A anotação, manuscrita em folha de caderno e recolhida pela Polícia Penitenciária de São Paulo, registra que “Fuminho mandou matar os dois, GG e o Paka”. O POVO Online apurou que “Fuminho” é Gilberto Aparecido dos Santos, um dos integrantes da cúpula do PCC. Ele é dono de uma fazenda de produção de cocaína na província de Chapare, região ao norte de Cochabamba, na Bolívia, uma área utilizada para plantação de coca.
"Ontem, fomos chamados em umas ideias, aonde nosso irmão Cabelo Duro deixou nois ciente que o Fuminho mandou matar o GG e o Paka. Inclusive, o irmão Cabelo Duro e mais alguns irmãos são prova que os irmãos estavam roubando (sic)...", diz o bilhete.

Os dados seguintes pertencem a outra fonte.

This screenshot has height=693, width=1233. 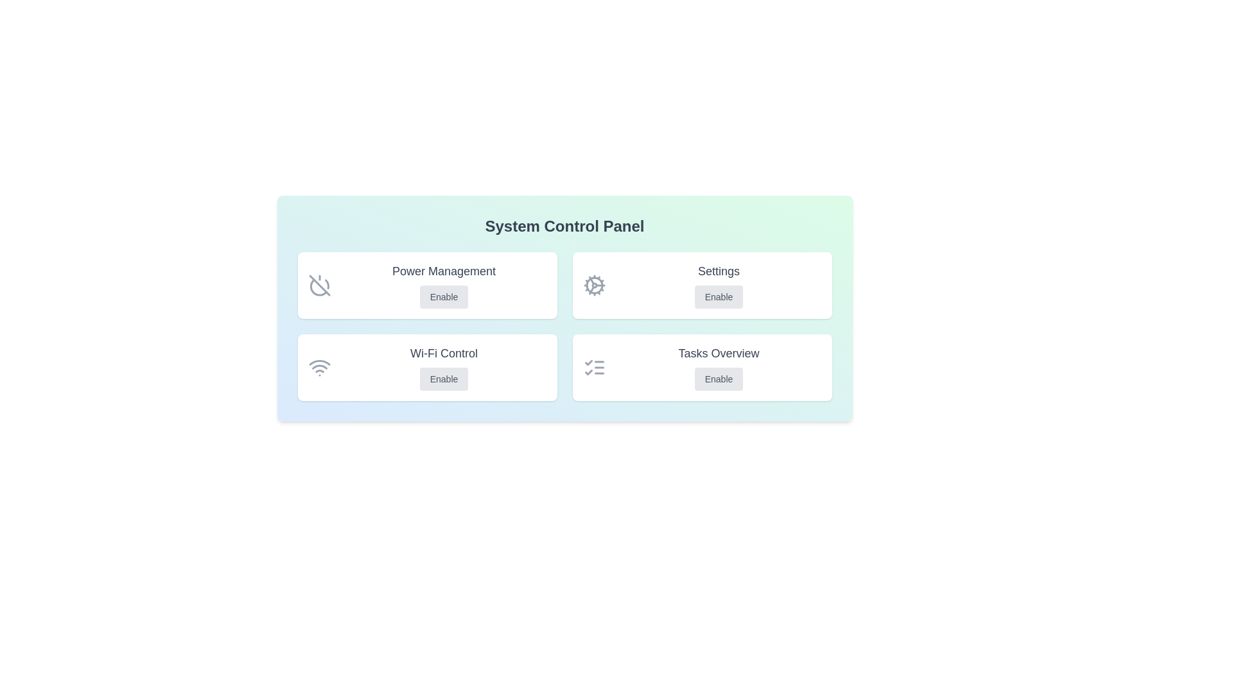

De acordo com fonte que acompanha as investigações, Fuminho é hoje “um mega-traficante, sócio e braço direito de Marcola”, com atuação também no Paraguai, país onde permanece. Segundo investigadores, Gegê e Paca também teriam negócios naquela localidade, o que reforça tese de que os dois traficantes foram mortos por disputa interna dentro da própria facção.

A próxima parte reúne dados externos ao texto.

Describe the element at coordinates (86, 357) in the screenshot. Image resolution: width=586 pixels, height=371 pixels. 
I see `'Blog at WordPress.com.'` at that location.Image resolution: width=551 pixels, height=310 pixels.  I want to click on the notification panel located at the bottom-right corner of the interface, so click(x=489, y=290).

Na Penitenciária 2 de Presidente Venceslau, conhecida como P2, está preso Marcos Willians Herbas Camacho, o Marcola, maior liderança do PCC no País. Além dele, os principais integrantes da “Solução Final”, cúpula da facção, também estão encarcerados nessa unidade. Procurador de Justiça do Ministério Público em São Paulo e autor do livro Laços de sangue: a história secreta do PCC, Márcio Sérgio Christino afirma que Fuminho é “ligado diretamente ao Marcola”.
Conforme trecho de documento sigiloso obtido pelo O POVO Online, Fuminho é um conhecido agente da facção com expertise em aeronaves. Ainda em 2014, por exemplo, as polícias Militar e Civil de São Paulo interceptaram um plano de resgate de Marcola da P2 que incluía pelo menos dois aviões e um helicóptero caracterizados como se pertencessem à PM. Nesse estratagema, conforme o relatório, o papel de Fuminho seria “provavelmente transportar os resgatados de uma cidade de apoio até uma fazenda no Paraguai”.